_Instructions for the task_:
Give again, word for word, every line below from the one that has "Where should I click to: Open the Vendors" through the one that has "Tap the 100%", both included, and no others.
━━ Input data ━━
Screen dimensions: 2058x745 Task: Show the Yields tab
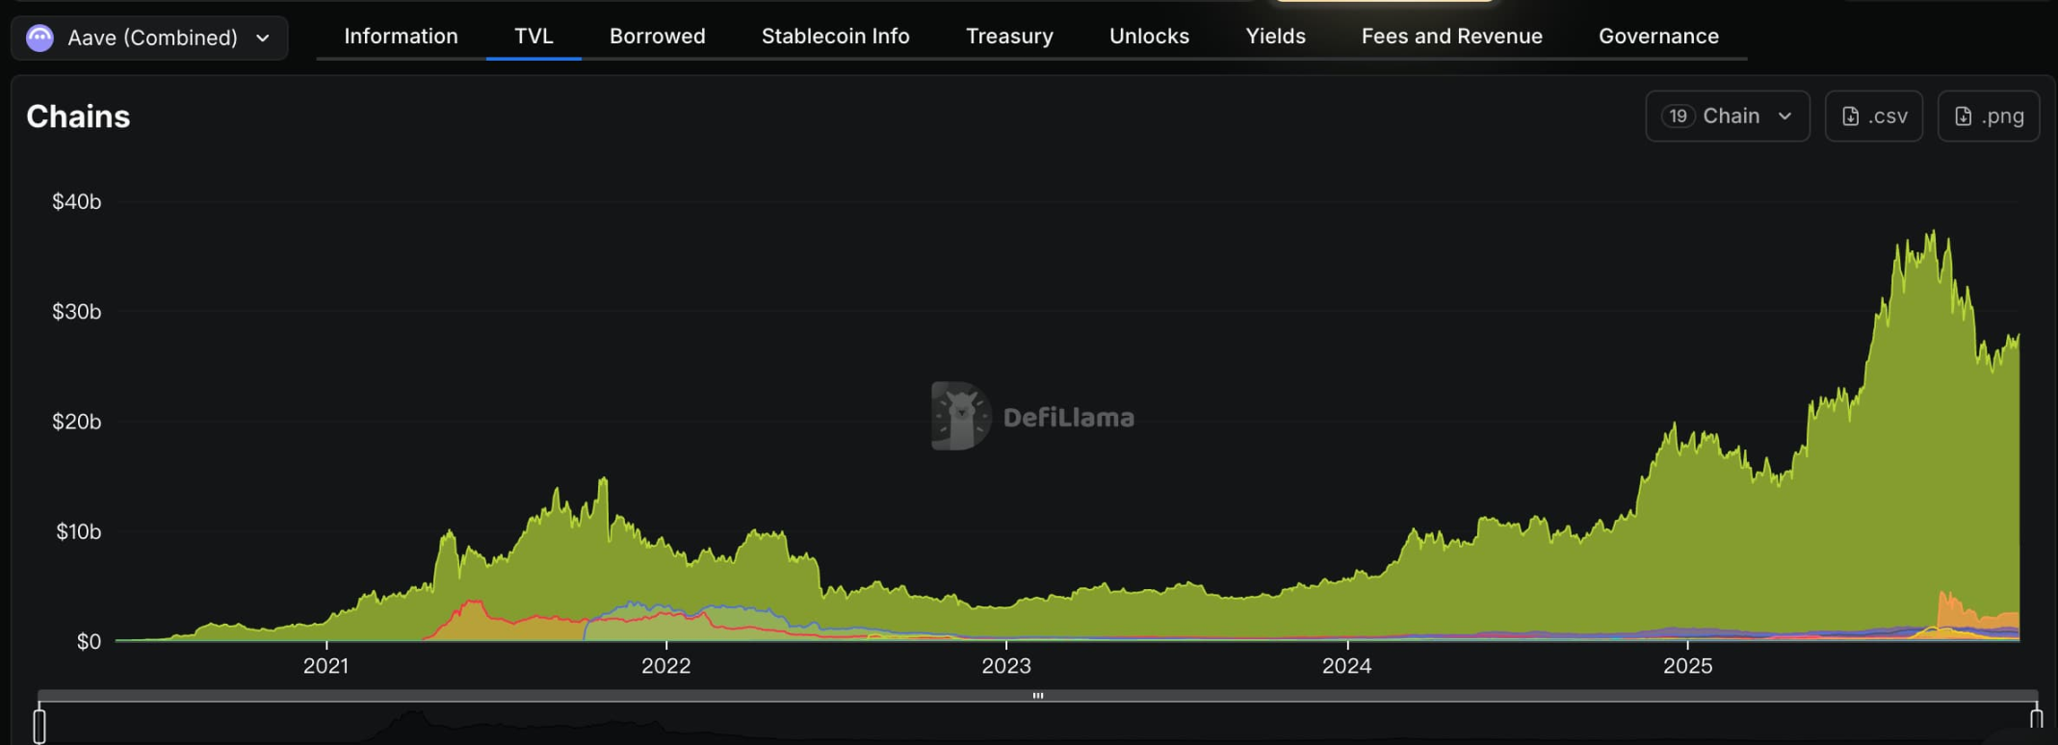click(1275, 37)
━━━
━━ Input data ━━
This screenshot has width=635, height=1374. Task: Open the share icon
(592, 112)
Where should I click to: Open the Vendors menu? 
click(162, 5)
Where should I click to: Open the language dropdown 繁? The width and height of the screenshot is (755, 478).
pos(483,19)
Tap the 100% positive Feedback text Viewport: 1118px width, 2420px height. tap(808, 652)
━━━
━━ Input data ━━
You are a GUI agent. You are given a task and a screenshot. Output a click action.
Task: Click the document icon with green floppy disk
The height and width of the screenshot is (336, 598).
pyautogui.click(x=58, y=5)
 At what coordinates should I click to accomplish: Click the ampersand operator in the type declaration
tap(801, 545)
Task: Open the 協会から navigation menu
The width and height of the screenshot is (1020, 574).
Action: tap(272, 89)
━━━
_Exercise output_:
Where should I click to: Open the Vendors menu? 
click(162, 5)
Where should I click to: Open the language dropdown 繁? The width and height of the screenshot is (755, 478).
pos(483,19)
Tap the 100% positive Feedback text Viewport: 1118px width, 2420px height. tap(808, 652)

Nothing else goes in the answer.